For as long as I can remember words have held a special enchantment for me, I remember learning to read at a kidney shaped table dressed in a plaid jumper and saddle shoes. “See Spot run,” started a life long love affair with reading and language. I saw how words could inspire change and shape a generation. Words could be used to entice, scold, encourage and reassure. Words were power, power that I’ve always had confidence in.
It’s tempting to believe that the right combination of words delivered the right way can transform a situation and they can. But silence also speaks volumes and I am learning that. One of the best pieces of advice I ever got came to me from a woman known only as Old Blonde. I was having trouble keeping my mouth shut, a fact that I’m sure that surprises no one who has known me for more then twenty minutes. I was involved in a situation where it was obvious even to me that anything I said would only stir up more muck and mire. Yet, I didn’t know what else to do except talk and when that didn’t work talk some more. Old Blonde told me that if it’s not a question it didn’t need an answer. It was succinct and to the point, the way good advice often is. I tried saying nothing and lo and behold it created what all of my talking never did, harmony. However, a life time infatuation with words is not easily let go of. This week I was reminded that sometimes the best thing to say is nothing and I have Andy to thank for that.
Andy is a not very nice banjo player who plays at a jam I go to. He often as not has something snarky to say to someone, usually me. Last week was no exception. I was at jam and suggested a song I like to sing, Up This Hill and Down Again in E please when he started hollering, “No, no, boo, hiss, boo.” I’ve said things to Andy in the past about his comments and all it did was make the situation worse and make me cry. Now, the truth of the matter is that I didn’t care so much about making the situation worse as I did about crying, especially when I had on cowboy boots and good eyeliner. That eyeliner is too dear to cry off so I said nothing and after a few minutes the fiddle player played the pick up notes and the song was born, unfortunately, not very well. The song sucked and I didn’t care. I still had on my good eyeliner. A woman needs to know what her priorities are.
There are times to speak up; times to make your voice heard even when you are shaking in your boots. There are times when the best thing you can do for everyone concerned is speak your heart’s truth in the most loving way you can. There times when you have to say no with the understanding that no is a complete sentence. And there are times when the best thing to say is nothing. Young children and new lovers have always known that. “You say it best, when you say nothing at all.” Roan Keating.

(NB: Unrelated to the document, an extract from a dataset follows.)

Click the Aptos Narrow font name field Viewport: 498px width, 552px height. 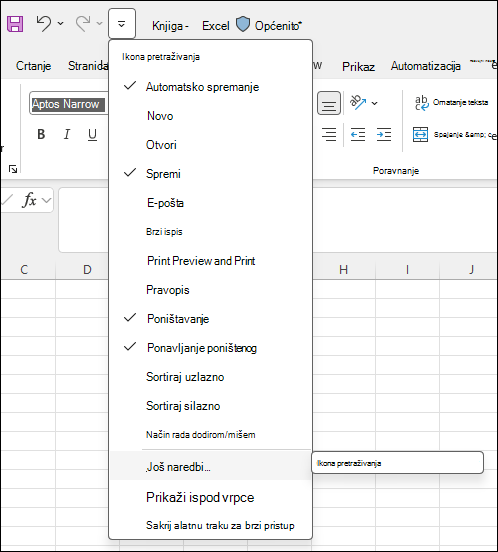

The surprising thing about all that is how much happier I am when I make the choice say nothing sometimes, even when Andy hoots and hollers disparaging remarks. Like the woman said, “If it’s not a question it doesn’t need an answer.” Andy is always going to say something when I sing and it’s not going to be, “How about Rocky Road Blues in E, Deb?” I won’t lie, I wish Andy would hush up and leave me be but that is about as likely to happen as pigs sprouting wings. That’s just not the way he’s made. By saying nothing I am saying everything that needs to be said.